Sam Panico
The Black Hole is more than just the first Disney movie to be rated PG and to feature swearing (as well as one of the most expensive they'd produced at that point). It's also a dark film, one closer to Event Horizon than Escape from Witch Mountain.For years, I believed that The Black Hole was a slow-moving effort, much like Star Trek: The Motion Picture. But after watching it again, I was taken with how quickly it moves and how gorgeous the visuals are, thanks to solid direction by Gary Nelson(who also was in the chair for the original Freaky Friday). The film is big and brash and bold, the way only late 70's movies can be - the movie starts with an overture, one of the last films to do so! It certainly is no ripoff of Star Wars, but obviously got made because of that films success.
mrbunghoolio
Hey, never mind the bad reviews. It's a Disney sci-fi movie about spaceships, robots, laser fights and a black hole. It's meant to be entertaining and fun - it's not about physics. Plot: The crew on board the spacecraft USS Palomino - that is our friends Captain Dan Holland, First Officer Lieutenant Charlie Pizer, journalist Harry Booth, the ESP-sensitive scientist Dr.

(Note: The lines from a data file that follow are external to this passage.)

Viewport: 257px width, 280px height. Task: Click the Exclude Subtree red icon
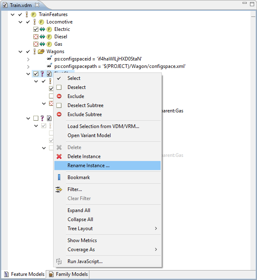click(59, 114)
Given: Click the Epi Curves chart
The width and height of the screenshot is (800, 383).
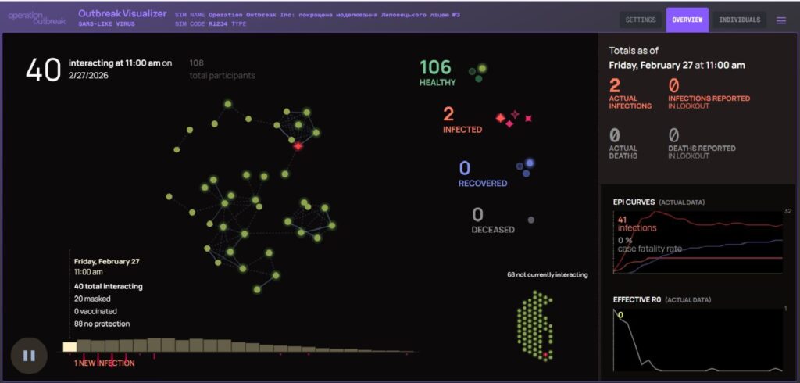Looking at the screenshot, I should [x=698, y=242].
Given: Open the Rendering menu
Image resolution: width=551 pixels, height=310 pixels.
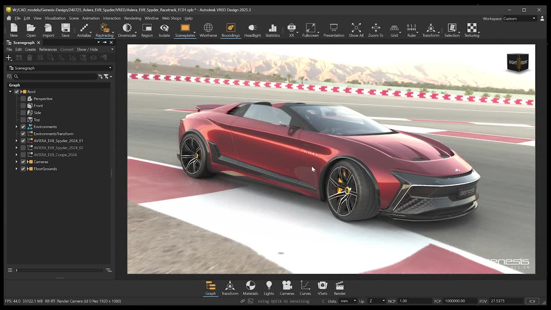Looking at the screenshot, I should click(133, 18).

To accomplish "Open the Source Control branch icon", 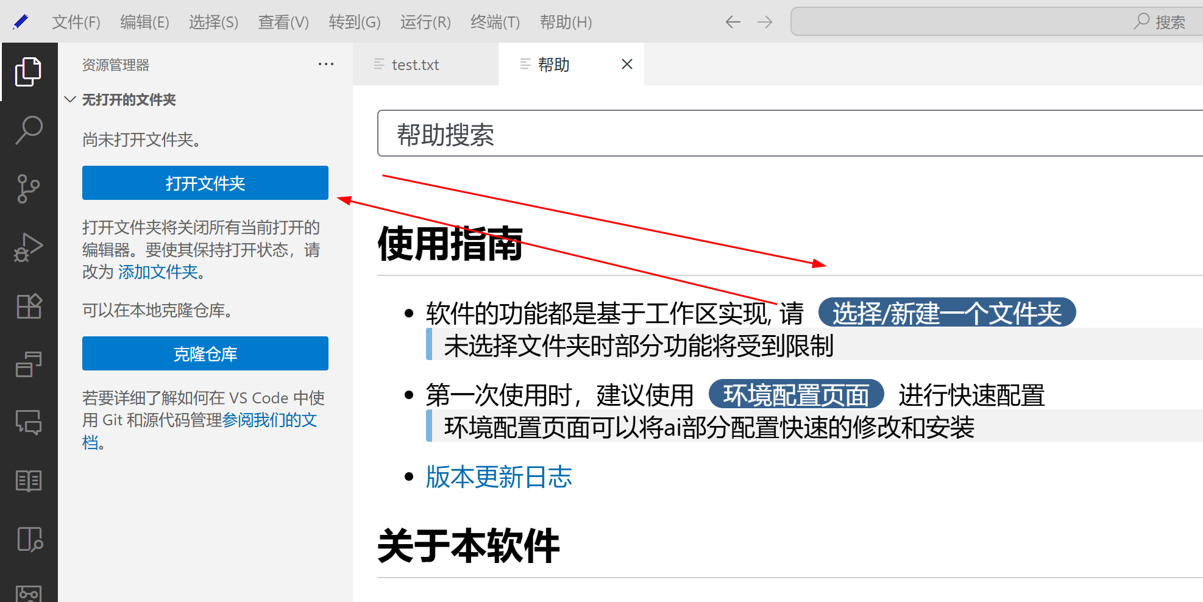I will [x=28, y=189].
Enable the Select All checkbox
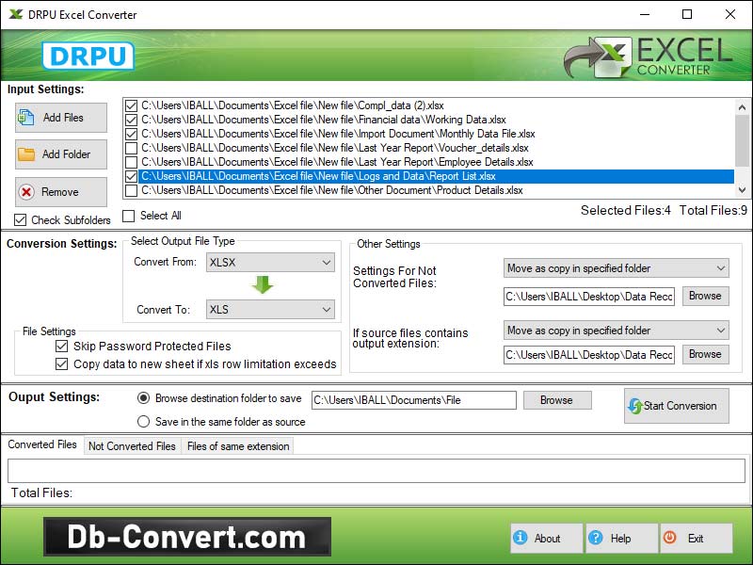Viewport: 753px width, 565px height. click(x=130, y=216)
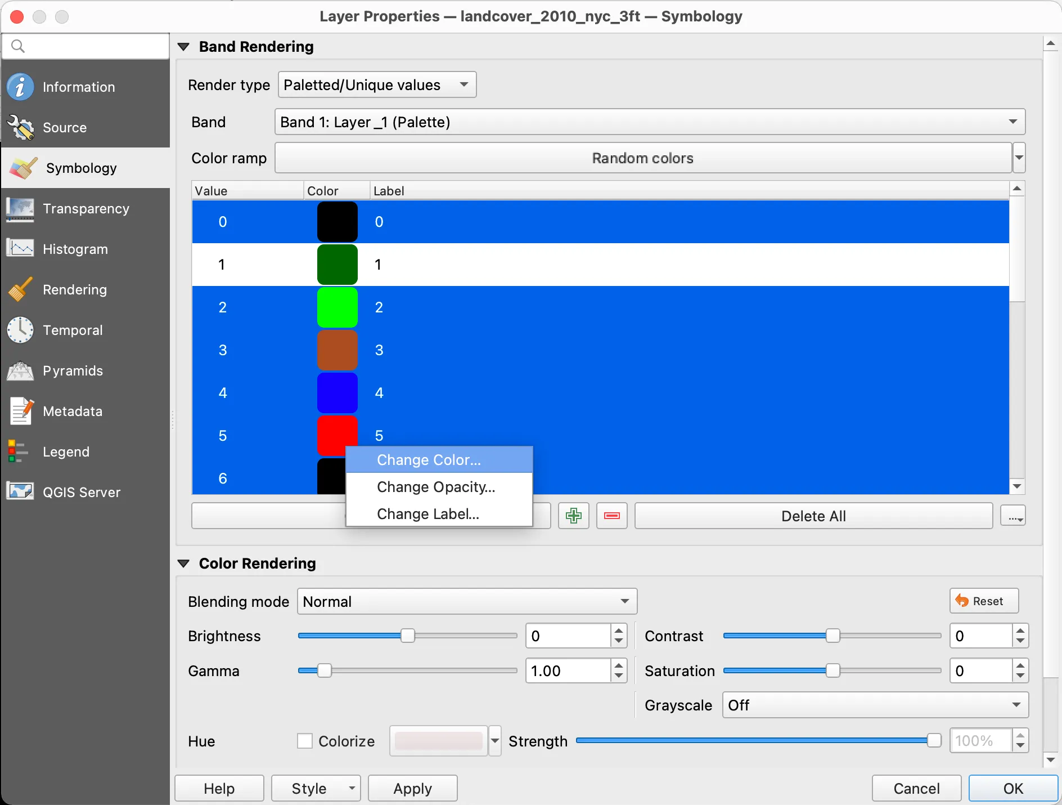The image size is (1062, 805).
Task: Open the Source settings icon
Action: point(21,128)
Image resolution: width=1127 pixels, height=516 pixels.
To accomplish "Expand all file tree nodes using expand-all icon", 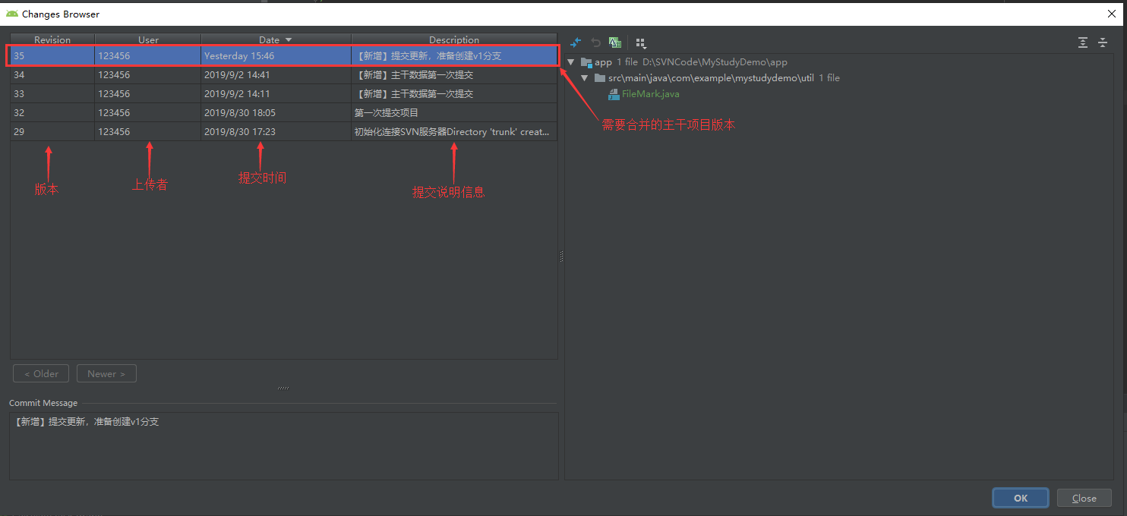I will (1082, 42).
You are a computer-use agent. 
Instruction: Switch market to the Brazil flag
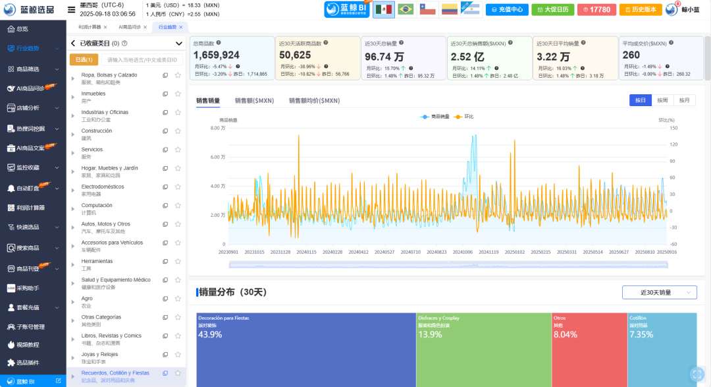[406, 9]
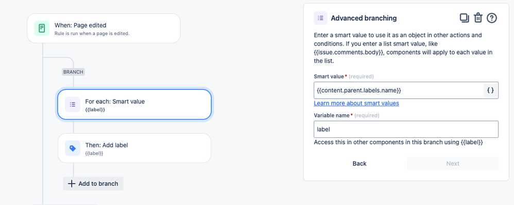Click the BRANCH tag label

[x=74, y=72]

Kate McCrae, the expedition's civilian leader Dr. Alex Durant and the funny talking robot V.I.N.CENT (Vital Information Necessary Centralized - is nearing the end of a mission exploring the outer space. Then they stumble upon a ship that has been missing for 20 years, The Cygnus. The explorers go on board and discover that the entire crew of the Cygnus has disappeared, except for the brilliant but creepy scientist, Dr. Reinhardt (Maximilian Schell), whom we find out is on a mission to plunge into the black hole. The Cygnus, with long hallways and high ceilings, is designed like a mansion from the 18th century, the LV426 from Alien and Hugo Drax' secret base in the jungle from the movie Moonraker. Of course, Disney wanted this movie to be their Star Wars, which of course came out two years earlier. Well, it's not exactly that. More like "20,000 Leagues Under the Sea» - in outer space.Yup. It's cheesy and campy and silly. But I've loved it since I was a kid. And to be honest, for a Disney movie (their first pg-rated movie),it's pretty dark and claustrophobic. And the soundtrack by John Barry is a killer! And yeah, Maximillian - Dr. Reinhardt's robot - he's scary. Watch it on a rainy night with a mountain of popcorn.
martin-fennell
The movie only really picks up in the second half, when it is highly exciting. The almost non existent acting, except for Schell is compensated for by the splendid visuals and set design. The robots are the best thing in the film. But the lasst ten minutes when it tries to do a 2001 is a big disappointment. So if you like space movies, you might like this.
rudge49
..and 20,000 Leagues Under The Sea for special effects, cinematography, story, acting, dialog. Like those two it is an adventure movie, people who find themselves swept into something beyond their comprehension and like nothing they expected. Like the first two movies its ending is somewhat ambiguous, I still haven't figured out the end to 2001 and 20,000 Leagues ends with Vulcania going up in a mushroom shaped cloud and our heroes in a small boat in the vastness of the Pacific. IMHO the special effects hold up, I note the movie has a film noir feel to it, the blackness of space means so much of the action takes place in darkness or shadows and has a claustrophobic feel to it. Reinhardt is Captain Nemo in space-the two actors even resemble each other. Brilliant gifted men who have gone over the edge, think the rules of human conduct no longer apply to them, and have their obsession. Nemo had "that hated nation", Reinhardt the Black Hole, Nemo has his henchman the Mate, Reinhardt Maxximilian. And like Morbius in Forbidden Planet they have lived away from society so long that while they can still follow the form of civility you get the feeling they deeply resent intrusions into their private realms. The movies contains some of my favorite lines. When Harry Booth (Ernest Borgnine) is asked "Didn't you meet Dr. Reinhardt he replies "Collided with him is more like it !" And when Booth meets Reinhardt on the Cyngus, far from being awed by him he notes how Reinhardt conned the space agency into spending vast sums on what seemed to be a fiasco and a boondoggle.